**Try it:** The reply to the records below should contain exactly the lines from the line with "The height and" through the line with "Task: Preview the form with the play icon", and nothing besides.

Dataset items
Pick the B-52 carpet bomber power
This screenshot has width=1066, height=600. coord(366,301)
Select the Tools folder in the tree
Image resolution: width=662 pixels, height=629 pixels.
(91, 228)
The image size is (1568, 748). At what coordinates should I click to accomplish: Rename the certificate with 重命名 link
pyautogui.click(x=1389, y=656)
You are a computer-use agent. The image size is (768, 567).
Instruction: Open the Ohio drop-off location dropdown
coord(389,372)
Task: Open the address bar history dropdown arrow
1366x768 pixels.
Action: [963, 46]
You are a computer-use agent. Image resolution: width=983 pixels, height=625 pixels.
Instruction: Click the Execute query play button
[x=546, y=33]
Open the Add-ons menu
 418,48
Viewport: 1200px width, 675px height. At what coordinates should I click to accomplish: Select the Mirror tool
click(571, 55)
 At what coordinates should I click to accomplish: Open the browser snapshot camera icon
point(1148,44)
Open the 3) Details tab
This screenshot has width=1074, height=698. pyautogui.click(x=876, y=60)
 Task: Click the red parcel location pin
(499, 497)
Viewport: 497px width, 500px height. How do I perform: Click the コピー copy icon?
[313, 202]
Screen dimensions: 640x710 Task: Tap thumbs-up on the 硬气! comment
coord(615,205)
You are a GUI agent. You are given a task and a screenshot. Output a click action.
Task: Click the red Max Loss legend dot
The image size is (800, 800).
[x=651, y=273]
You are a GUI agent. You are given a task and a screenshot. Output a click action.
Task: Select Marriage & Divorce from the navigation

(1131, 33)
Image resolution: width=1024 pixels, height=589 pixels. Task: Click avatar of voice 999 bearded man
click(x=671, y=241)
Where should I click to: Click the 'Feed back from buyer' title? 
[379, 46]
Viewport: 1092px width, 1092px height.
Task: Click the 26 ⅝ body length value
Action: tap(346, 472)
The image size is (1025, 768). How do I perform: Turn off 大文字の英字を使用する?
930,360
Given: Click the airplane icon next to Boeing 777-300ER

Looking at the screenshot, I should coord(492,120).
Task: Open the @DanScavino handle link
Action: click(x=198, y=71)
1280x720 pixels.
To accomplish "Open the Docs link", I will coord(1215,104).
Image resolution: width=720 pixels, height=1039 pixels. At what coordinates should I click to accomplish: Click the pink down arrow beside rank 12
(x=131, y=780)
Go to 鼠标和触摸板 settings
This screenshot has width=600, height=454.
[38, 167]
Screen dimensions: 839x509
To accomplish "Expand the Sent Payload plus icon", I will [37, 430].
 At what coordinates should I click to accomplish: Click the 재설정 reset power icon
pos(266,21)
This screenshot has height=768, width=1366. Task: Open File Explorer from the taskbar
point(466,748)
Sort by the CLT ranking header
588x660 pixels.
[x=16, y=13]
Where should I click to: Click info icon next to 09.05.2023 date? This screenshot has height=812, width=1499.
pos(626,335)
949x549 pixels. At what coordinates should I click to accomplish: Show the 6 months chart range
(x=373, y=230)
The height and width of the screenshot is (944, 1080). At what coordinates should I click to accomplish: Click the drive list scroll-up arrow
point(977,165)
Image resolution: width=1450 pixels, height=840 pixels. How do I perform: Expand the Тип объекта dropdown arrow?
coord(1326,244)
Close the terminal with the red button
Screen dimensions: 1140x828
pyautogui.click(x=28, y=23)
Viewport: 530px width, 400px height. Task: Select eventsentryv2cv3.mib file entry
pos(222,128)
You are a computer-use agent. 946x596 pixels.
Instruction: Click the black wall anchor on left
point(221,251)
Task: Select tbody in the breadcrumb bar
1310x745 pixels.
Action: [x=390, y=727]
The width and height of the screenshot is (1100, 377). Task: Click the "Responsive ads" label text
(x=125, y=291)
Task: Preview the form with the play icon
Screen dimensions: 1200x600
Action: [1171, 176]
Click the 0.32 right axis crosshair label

**Result of this task:**
The height and width of the screenshot is (944, 1080). At what coordinates should I click to accomplish: Click the drive list scroll-up arrow
point(977,165)
Image resolution: width=1450 pixels, height=840 pixels. How do I perform: Expand the Тип объекта dropdown arrow?
coord(1326,244)
Close the terminal with the red button
Screen dimensions: 1140x828
pyautogui.click(x=28, y=23)
Viewport: 530px width, 400px height. Task: Select eventsentryv2cv3.mib file entry
pos(222,128)
You are a computer-use agent. 946x596 pixels.
Instruction: Click the black wall anchor on left
point(221,251)
Task: Select tbody in the breadcrumb bar
1310x745 pixels.
Action: [x=390, y=727]
The width and height of the screenshot is (1100, 377). Task: Click the "Responsive ads" label text
(x=125, y=291)
Task: Preview the form with the play icon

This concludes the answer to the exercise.